PROBLEM TO WORK ON:
The records below are to be quoted in full; please keep every word exact.

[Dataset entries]
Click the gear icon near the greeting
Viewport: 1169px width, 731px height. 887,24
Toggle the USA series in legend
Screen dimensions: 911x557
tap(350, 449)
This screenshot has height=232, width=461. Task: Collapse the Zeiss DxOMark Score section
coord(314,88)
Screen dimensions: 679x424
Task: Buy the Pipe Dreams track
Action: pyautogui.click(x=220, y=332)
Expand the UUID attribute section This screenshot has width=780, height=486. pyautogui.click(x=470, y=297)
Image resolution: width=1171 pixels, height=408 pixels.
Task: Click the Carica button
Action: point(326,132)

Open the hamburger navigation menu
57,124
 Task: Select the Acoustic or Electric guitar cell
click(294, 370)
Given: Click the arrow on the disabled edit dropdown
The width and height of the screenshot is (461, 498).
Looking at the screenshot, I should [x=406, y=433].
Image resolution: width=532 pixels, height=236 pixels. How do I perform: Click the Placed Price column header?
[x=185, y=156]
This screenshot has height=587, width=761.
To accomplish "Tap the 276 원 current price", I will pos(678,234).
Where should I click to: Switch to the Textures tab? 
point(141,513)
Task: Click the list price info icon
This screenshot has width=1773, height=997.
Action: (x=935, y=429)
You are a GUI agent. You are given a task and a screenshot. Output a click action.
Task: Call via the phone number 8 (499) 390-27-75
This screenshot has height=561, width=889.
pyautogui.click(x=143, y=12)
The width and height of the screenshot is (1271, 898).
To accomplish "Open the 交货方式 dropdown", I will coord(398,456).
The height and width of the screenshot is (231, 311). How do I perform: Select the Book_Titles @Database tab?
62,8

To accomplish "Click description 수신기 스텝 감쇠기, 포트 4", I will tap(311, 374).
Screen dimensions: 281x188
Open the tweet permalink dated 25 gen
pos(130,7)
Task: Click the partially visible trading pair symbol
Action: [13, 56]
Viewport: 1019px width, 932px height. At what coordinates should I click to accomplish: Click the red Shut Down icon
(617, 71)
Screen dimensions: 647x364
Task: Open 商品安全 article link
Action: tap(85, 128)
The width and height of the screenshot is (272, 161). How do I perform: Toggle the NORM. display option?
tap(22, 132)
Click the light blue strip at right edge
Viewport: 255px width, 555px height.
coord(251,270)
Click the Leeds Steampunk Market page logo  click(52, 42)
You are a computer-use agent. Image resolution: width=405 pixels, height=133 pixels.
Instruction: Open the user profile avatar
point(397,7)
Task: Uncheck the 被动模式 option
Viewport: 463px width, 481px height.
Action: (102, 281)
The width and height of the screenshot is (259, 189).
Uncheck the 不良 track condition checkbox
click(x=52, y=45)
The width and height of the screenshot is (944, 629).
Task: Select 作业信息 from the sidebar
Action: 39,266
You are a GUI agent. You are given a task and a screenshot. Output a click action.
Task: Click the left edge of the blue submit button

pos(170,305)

WORKED SOLUTION:
Click the gear icon near the greeting
Viewport: 1169px width, 731px height. 887,24
Toggle the USA series in legend
Screen dimensions: 911x557
tap(350, 449)
This screenshot has height=232, width=461. Task: Collapse the Zeiss DxOMark Score section
coord(314,88)
Screen dimensions: 679x424
Task: Buy the Pipe Dreams track
Action: pyautogui.click(x=220, y=332)
Expand the UUID attribute section This screenshot has width=780, height=486. pyautogui.click(x=470, y=297)
Image resolution: width=1171 pixels, height=408 pixels.
Task: Click the Carica button
Action: point(326,132)

Open the hamburger navigation menu
57,124
 Task: Select the Acoustic or Electric guitar cell
click(294, 370)
Given: Click the arrow on the disabled edit dropdown
The width and height of the screenshot is (461, 498).
Looking at the screenshot, I should [x=406, y=433].
Image resolution: width=532 pixels, height=236 pixels. How do I perform: Click the Placed Price column header?
[x=185, y=156]
This screenshot has height=587, width=761.
To accomplish "Tap the 276 원 current price", I will pos(678,234).
Where should I click to: Switch to the Textures tab? 
point(141,513)
Task: Click the list price info icon
This screenshot has width=1773, height=997.
Action: (x=935, y=429)
You are a GUI agent. You are given a task and a screenshot. Output a click action.
Task: Call via the phone number 8 (499) 390-27-75
This screenshot has height=561, width=889.
pyautogui.click(x=143, y=12)
The width and height of the screenshot is (1271, 898).
To accomplish "Open the 交货方式 dropdown", I will coord(398,456).
The height and width of the screenshot is (231, 311). How do I perform: Select the Book_Titles @Database tab?
62,8

To accomplish "Click description 수신기 스텝 감쇠기, 포트 4", I will tap(311, 374).
Screen dimensions: 281x188
Open the tweet permalink dated 25 gen
pos(130,7)
Task: Click the partially visible trading pair symbol
Action: [13, 56]
Viewport: 1019px width, 932px height. At what coordinates should I click to accomplish: Click the red Shut Down icon
(617, 71)
Screen dimensions: 647x364
Task: Open 商品安全 article link
Action: tap(85, 128)
The width and height of the screenshot is (272, 161). How do I perform: Toggle the NORM. display option?
tap(22, 132)
Click the light blue strip at right edge
Viewport: 255px width, 555px height.
coord(251,270)
Click the Leeds Steampunk Market page logo  click(52, 42)
You are a computer-use agent. Image resolution: width=405 pixels, height=133 pixels.
Instruction: Open the user profile avatar
point(397,7)
Task: Uncheck the 被动模式 option
Viewport: 463px width, 481px height.
Action: (102, 281)
The width and height of the screenshot is (259, 189).
Uncheck the 不良 track condition checkbox
click(x=52, y=45)
The width and height of the screenshot is (944, 629).
Task: Select 作业信息 from the sidebar
Action: 39,266
You are a GUI agent. You are given a task and a screenshot. Output a click action.
Task: Click the left edge of the blue submit button

pos(170,305)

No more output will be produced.